[Opening Exercise material section]

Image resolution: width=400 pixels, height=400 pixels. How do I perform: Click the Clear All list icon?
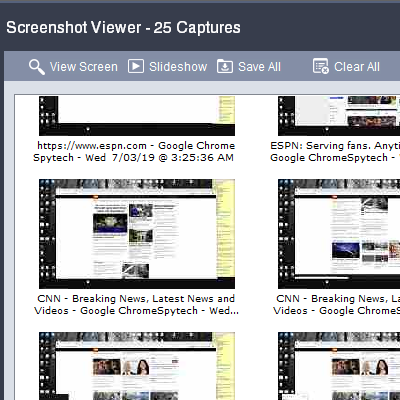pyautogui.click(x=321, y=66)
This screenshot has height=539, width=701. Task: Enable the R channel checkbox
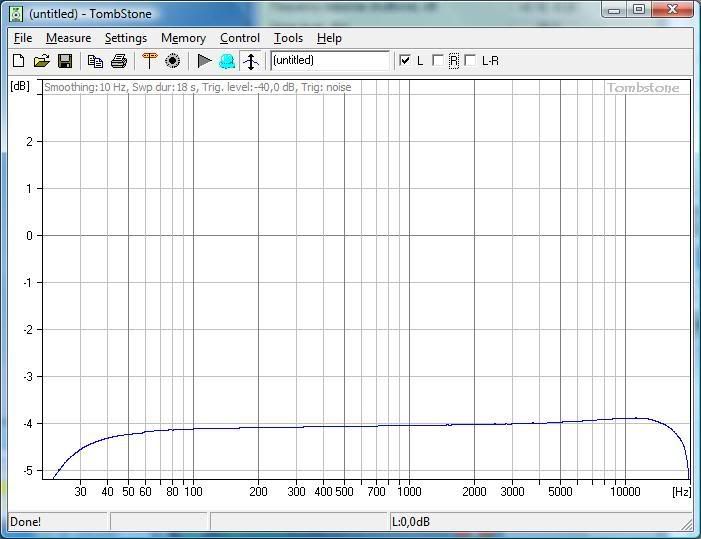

[Closing Exercise material section]
[Opening Exercise material section]

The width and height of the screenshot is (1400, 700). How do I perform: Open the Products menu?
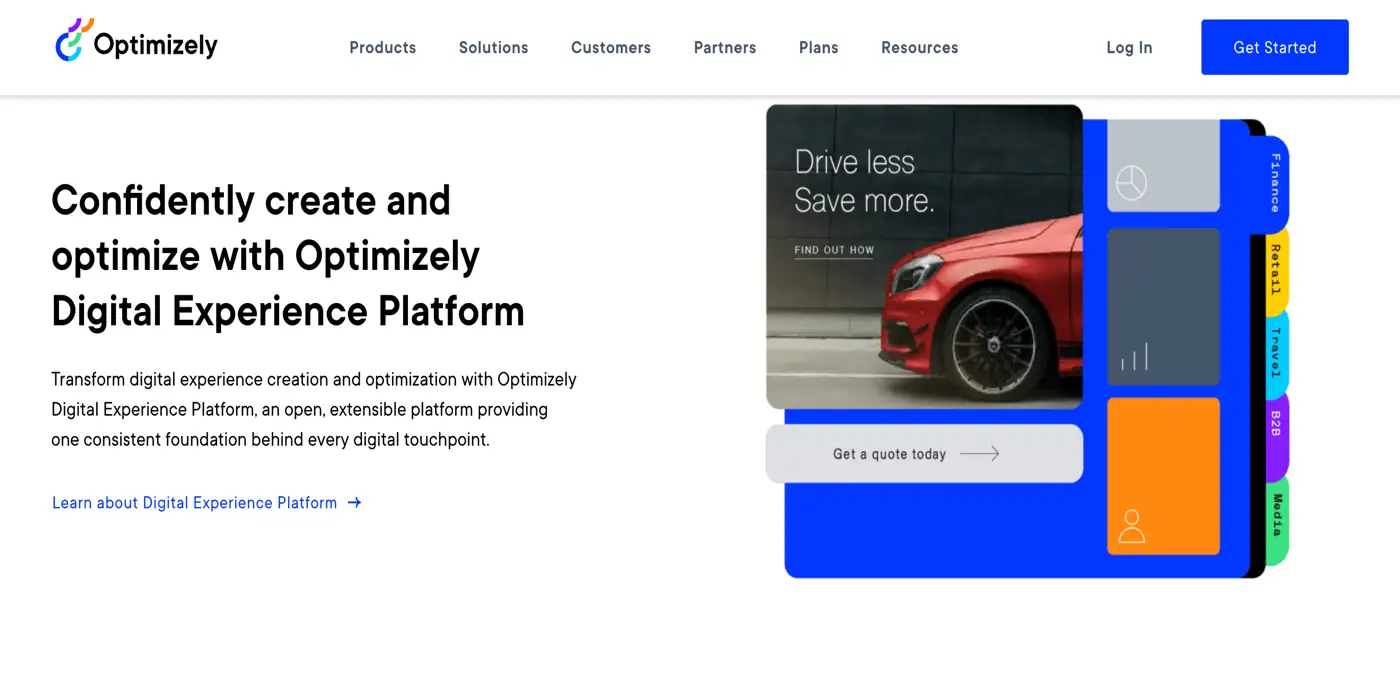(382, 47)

[Closing Exercise material section]

- _What you are asked to do_
Reproduce exactly the lines above starting at the line containing "Image resolution: width=400" and ending at the line containing "This screenshot has", including both, but not the pictures.

- _Written solution_
Image resolution: width=400 pixels, height=400 pixels. How do I perform: Click the Clear All list icon?
pyautogui.click(x=321, y=66)
This screenshot has height=539, width=701. Task: Enable the R channel checkbox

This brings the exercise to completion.